World stocks fell on Friday on news the U.S. economy grew more slowly than expected in the last quarter of 2011, while the euro rose on hopes of an imminent deal on Greece's debt that could help avert a disorderly default.
The United States, the world's biggest economy, grew at an annualized 2.8 percent pace late last year, the fastest quarterly rate in 1-1/2 years. But it fell short of economists' forecast, fuelling worries about U.S. growth in 2012 and bets that the Federal Reserve would need to provide more help.
Fed Chairman Ben Bernanke this week painted a picture of an economy mired in slow growth, and the Fed delayed the timing for an interest rate hike until at least late 2014. He also suggested the U.S. central bank is open to buying more bonds in a bid to stimulate borrowing and investments.

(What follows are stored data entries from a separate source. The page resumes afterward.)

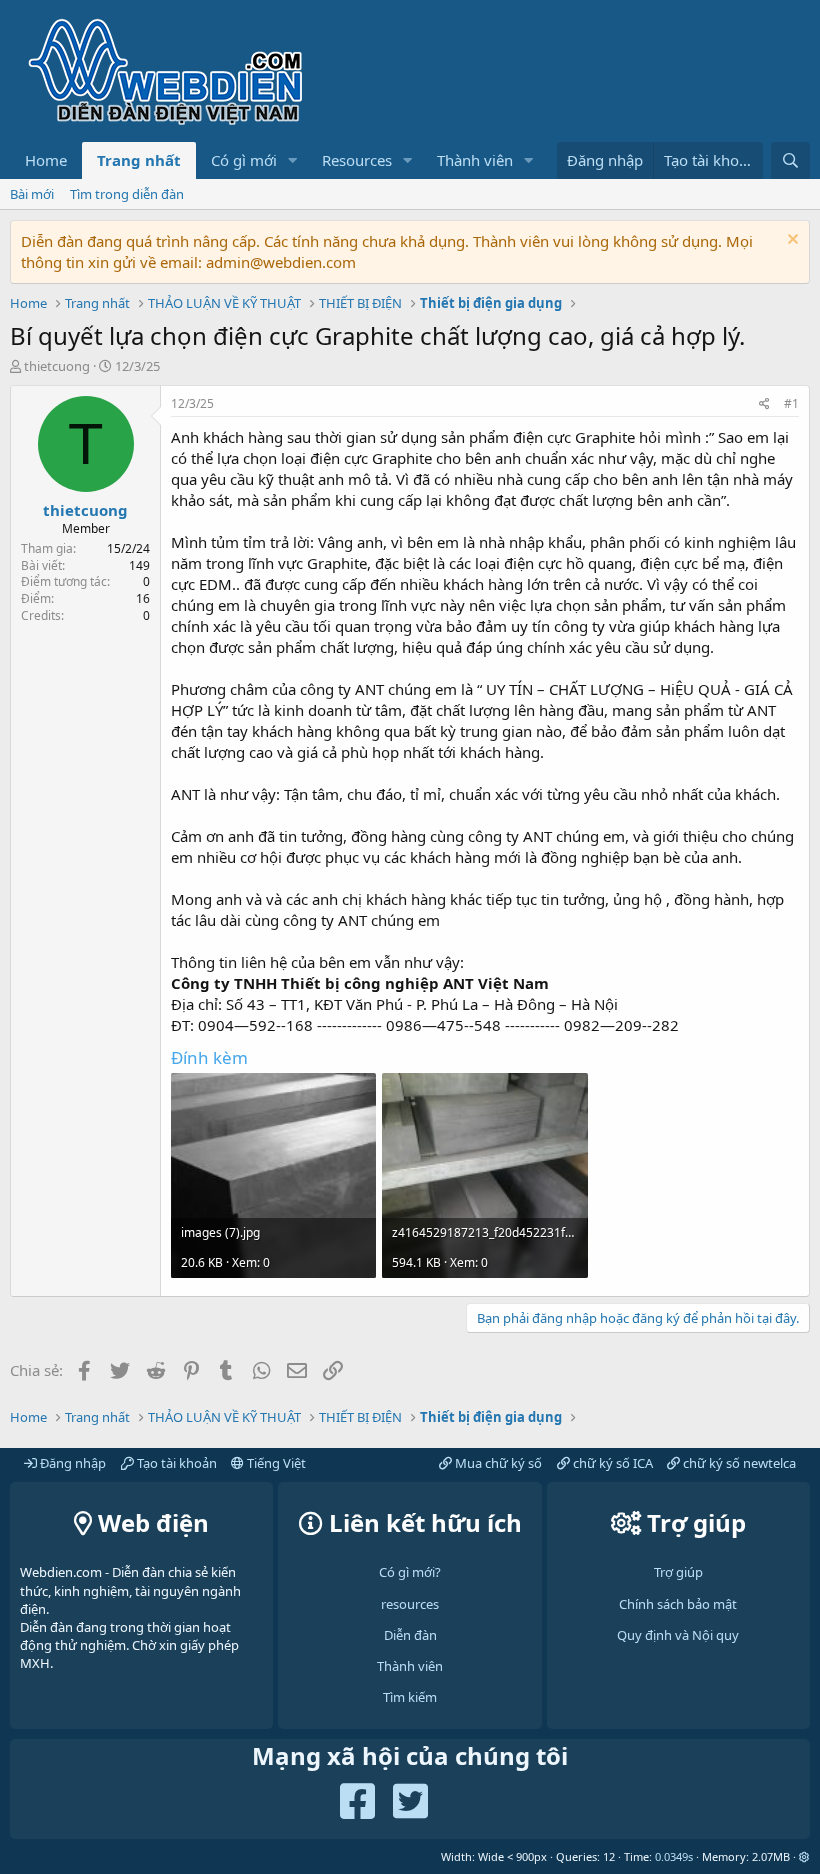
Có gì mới (244, 160)
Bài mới (32, 194)
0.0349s (674, 1856)
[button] (293, 160)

Today's GDP numbers, while positive, indicate that the economy is not really doing all that well, and Chairman Bernanke's extreme policy may be in fact what's needed, said Michael Sheldon, chief market strategist at RDM Financial in Westport, Connecticut.
The GDP data pulled oil prices from their early highs and intensified bidding for safe-haven gold together with U.S. and German government debt.
Gold prices rose for a third straight session in the aftermath of the Fed's commitment to rock-bottom interest rates, which kept pressure on the U.S. dollar. The precious metal last traded at $1,739.19 an ounce, up 1.0 percent on the day and up 4.9 percent on the week, its strongest weekly rise since October.
The Dow Jones industrial average <.DJI> closed down 74.17 points, or 0.58 percent, at 12,660.46. The Standard & Poor's 500 Index <.SPX> finished down 2.11 points, or 0.16 percent, at 1,316.32. The Nasdaq Composite Index <.IXIC> ended up 11.27 points, or 0.40 percent, at 2,816.55. The Dow and S&P fell 0.45 percent and 0.08 percent for their first weekly drops in four weeks. The Nasdaq was up 1.07 percent on the week, stretching its winning streak to four weeks.
Disappointing corporate results also pressured Wall Street stocks. Chevron Corp
Procter & Gamble Co
S&P briefly crossed into positive territory in late afternoon trading after the White House announced an expansion of its main foreclosure prevention program in an attempt to help a struggling U.S. housing market.
Hopes Facebook would soon go public helped stem losses on Wall Street. The world's largest social network plans to file documents as early as Wednesday for an initial public offering that will value at between $75 billion and $100 billion, the Wall Street Journal cited unidentified sources as saying on Friday.
In overseas markets, the FTSEurofirst 300 index <.FTEU3> of leading European shares closed down 1 percent. It ended down 0.23 percent on the week for its first weekly loss since mid-December.
Tokyo's Nikkei <.N225> closed down 0.09 percent, bringing its weekly gain to 0.85 percent.
The MSCI world equity index <.MIWD00000PUS> dipped 0.09 percent one day after hitting its highest level since August. It was on track to rise 1.24 percent for its fourth week of gains.
While some analysts reckoned the January rally in stocks might be running out steam, others said it might be too soon to declare it over.
The markets are tough to short right now because the rallies have been so fierce, said Perry Piazza, director of investment strategies at Contango Capital Advisors in San Francisco.
OPTIMISM ON GREEK DEBT DEAL
In Europe, Greece is just one step away from clinching a debt swap deal with its private creditors, Finance Minister Evangelos Venizelos said on Friday.
Falling borrowing costs for heavily indebted euro zone members reflected some investor confidence and demand from banks flush with cash from the European Central Bank. Italy's six-month borrowing costs dropped below 2 percent at an auction, the lowest level since May, while Spanish 10-year government bond yields hit their lowest level since November 2010.
Fitch Ratings lobbed a sobering reminder of the dire financial situation the euro zone faces. The rating agency downgraded Italy, Spain, Belgium, Slovenia and Cyprus, adding there is a 1-in-2 chance of further downgrades in the next two years.
Financial markets took the downgrades in stride as the euro clung to gains.
The 17-member common currency rose 0.95 percent against the U.S. dollar, at $1.3226 after touching its highest level in 6-1/2 weeks.
But the U.S. dollar <.DXY> fell 0.76 percent against a basket of major currencies, resulting in its biggest weekly drop since mid-October.
The dollar posted its biggest one-day loss against the Japanese yen in about five months. It was down 1 percent at 76.65 yen. The greenback hit a two-month high of 78.29 yen on Wednesday after Japan reported its first annual trade deficit since 1980.
Brent crude oil settled up 67 cents, or 0.6 percent, to $111.46 a barrel, while U.S. crude futures settled down 14 cents or 0.14 percent, at $99.56 a barrel.
Benchmark 10-year Treasury notes were up 13/32 at 100-30/32 for a yield of 1.90 percent, while German Bund futures ended up 31 basis points at 139.00.